Stored items
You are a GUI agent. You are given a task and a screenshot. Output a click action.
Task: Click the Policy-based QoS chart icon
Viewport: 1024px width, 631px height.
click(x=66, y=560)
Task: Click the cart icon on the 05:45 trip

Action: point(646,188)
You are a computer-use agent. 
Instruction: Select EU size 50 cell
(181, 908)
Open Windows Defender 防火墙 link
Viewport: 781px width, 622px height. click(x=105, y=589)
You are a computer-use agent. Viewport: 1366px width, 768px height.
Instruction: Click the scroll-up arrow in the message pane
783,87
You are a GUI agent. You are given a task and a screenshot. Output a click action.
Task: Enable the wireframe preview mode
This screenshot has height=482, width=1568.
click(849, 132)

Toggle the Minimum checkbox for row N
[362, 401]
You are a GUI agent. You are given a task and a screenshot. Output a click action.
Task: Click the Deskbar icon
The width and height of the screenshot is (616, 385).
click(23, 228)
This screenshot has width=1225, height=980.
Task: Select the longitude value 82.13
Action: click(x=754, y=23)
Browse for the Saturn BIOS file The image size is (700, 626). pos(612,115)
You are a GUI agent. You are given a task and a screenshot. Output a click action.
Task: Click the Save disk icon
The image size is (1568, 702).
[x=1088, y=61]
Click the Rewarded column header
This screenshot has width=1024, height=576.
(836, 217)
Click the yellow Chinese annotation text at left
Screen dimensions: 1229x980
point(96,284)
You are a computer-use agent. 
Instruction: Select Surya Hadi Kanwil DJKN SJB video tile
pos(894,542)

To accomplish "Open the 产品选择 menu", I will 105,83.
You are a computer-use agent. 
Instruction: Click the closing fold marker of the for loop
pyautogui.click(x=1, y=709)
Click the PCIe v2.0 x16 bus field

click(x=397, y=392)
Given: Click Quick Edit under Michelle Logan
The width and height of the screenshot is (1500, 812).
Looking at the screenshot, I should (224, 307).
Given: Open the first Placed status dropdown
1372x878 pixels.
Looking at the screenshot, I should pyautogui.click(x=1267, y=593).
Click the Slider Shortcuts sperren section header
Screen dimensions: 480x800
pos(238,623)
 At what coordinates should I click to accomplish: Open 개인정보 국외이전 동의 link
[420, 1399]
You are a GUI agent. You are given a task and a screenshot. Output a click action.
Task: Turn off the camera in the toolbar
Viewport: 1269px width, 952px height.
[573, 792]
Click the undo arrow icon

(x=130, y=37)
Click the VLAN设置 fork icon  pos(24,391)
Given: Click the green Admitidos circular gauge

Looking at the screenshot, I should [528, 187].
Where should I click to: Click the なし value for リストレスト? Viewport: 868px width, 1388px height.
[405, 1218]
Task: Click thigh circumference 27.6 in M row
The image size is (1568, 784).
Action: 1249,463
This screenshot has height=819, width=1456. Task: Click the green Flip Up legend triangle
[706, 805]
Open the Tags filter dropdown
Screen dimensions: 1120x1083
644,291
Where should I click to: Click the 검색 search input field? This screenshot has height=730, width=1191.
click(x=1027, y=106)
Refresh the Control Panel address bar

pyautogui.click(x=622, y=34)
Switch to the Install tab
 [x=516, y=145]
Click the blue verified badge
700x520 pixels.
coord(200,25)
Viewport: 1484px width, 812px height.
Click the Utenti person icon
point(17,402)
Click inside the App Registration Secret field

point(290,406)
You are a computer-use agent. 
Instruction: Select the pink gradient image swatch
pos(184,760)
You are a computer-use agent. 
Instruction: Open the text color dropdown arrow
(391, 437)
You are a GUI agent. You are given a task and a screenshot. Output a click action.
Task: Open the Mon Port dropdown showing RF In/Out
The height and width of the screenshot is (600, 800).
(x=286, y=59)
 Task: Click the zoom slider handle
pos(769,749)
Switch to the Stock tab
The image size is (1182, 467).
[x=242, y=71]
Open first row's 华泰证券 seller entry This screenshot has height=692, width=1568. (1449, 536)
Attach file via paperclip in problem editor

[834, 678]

## TASK STATEMENT:
Reproduce the rows above word for word.

## EXERCISE RESPONSE:
You are a GUI agent. You are given a task and a screenshot. Output a click action.
Task: Click the Policy-based QoS chart icon
Viewport: 1024px width, 631px height.
click(x=66, y=560)
Task: Click the cart icon on the 05:45 trip

Action: point(646,188)
You are a computer-use agent. 
Instruction: Select EU size 50 cell
(181, 908)
Open Windows Defender 防火墙 link
Viewport: 781px width, 622px height. click(x=105, y=589)
You are a computer-use agent. Viewport: 1366px width, 768px height.
Instruction: Click the scroll-up arrow in the message pane
783,87
You are a GUI agent. You are given a task and a screenshot. Output a click action.
Task: Enable the wireframe preview mode
This screenshot has height=482, width=1568.
click(849, 132)

Toggle the Minimum checkbox for row N
[362, 401]
You are a GUI agent. You are given a task and a screenshot. Output a click action.
Task: Click the Deskbar icon
The width and height of the screenshot is (616, 385).
click(23, 228)
This screenshot has width=1225, height=980.
Task: Select the longitude value 82.13
Action: click(x=754, y=23)
Browse for the Saturn BIOS file The image size is (700, 626). pos(612,115)
You are a GUI agent. You are given a task and a screenshot. Output a click action.
Task: Click the Save disk icon
The image size is (1568, 702).
[x=1088, y=61]
Click the Rewarded column header
This screenshot has width=1024, height=576.
(836, 217)
Click the yellow Chinese annotation text at left
Screen dimensions: 1229x980
point(96,284)
You are a computer-use agent. 
Instruction: Select Surya Hadi Kanwil DJKN SJB video tile
pos(894,542)

To accomplish "Open the 产品选择 menu", I will 105,83.
You are a computer-use agent. 
Instruction: Click the closing fold marker of the for loop
pyautogui.click(x=1, y=709)
Click the PCIe v2.0 x16 bus field

click(x=397, y=392)
Given: Click Quick Edit under Michelle Logan
The width and height of the screenshot is (1500, 812).
Looking at the screenshot, I should (224, 307).
Given: Open the first Placed status dropdown
1372x878 pixels.
Looking at the screenshot, I should pyautogui.click(x=1267, y=593).
Click the Slider Shortcuts sperren section header
Screen dimensions: 480x800
pos(238,623)
 At what coordinates should I click to accomplish: Open 개인정보 국외이전 동의 link
[420, 1399]
You are a GUI agent. You are given a task and a screenshot. Output a click action.
Task: Turn off the camera in the toolbar
Viewport: 1269px width, 952px height.
[573, 792]
Click the undo arrow icon

(x=130, y=37)
Click the VLAN设置 fork icon  pos(24,391)
Given: Click the green Admitidos circular gauge

Looking at the screenshot, I should [528, 187].
Where should I click to: Click the なし value for リストレスト? Viewport: 868px width, 1388px height.
[405, 1218]
Task: Click thigh circumference 27.6 in M row
The image size is (1568, 784).
Action: 1249,463
This screenshot has height=819, width=1456. Task: Click the green Flip Up legend triangle
[706, 805]
Open the Tags filter dropdown
Screen dimensions: 1120x1083
644,291
Where should I click to: Click the 검색 search input field? This screenshot has height=730, width=1191.
click(x=1027, y=106)
Refresh the Control Panel address bar

pyautogui.click(x=622, y=34)
Switch to the Install tab
 [x=516, y=145]
Click the blue verified badge
700x520 pixels.
coord(200,25)
Viewport: 1484px width, 812px height.
Click the Utenti person icon
point(17,402)
Click inside the App Registration Secret field

point(290,406)
You are a computer-use agent. 
Instruction: Select the pink gradient image swatch
pos(184,760)
You are a computer-use agent. 
Instruction: Open the text color dropdown arrow
(391, 437)
You are a GUI agent. You are given a task and a screenshot. Output a click action.
Task: Open the Mon Port dropdown showing RF In/Out
The height and width of the screenshot is (600, 800).
(x=286, y=59)
 Task: Click the zoom slider handle
pos(769,749)
Switch to the Stock tab
The image size is (1182, 467).
[x=242, y=71]
Open first row's 华泰证券 seller entry This screenshot has height=692, width=1568. (1449, 536)
Attach file via paperclip in problem editor

[834, 678]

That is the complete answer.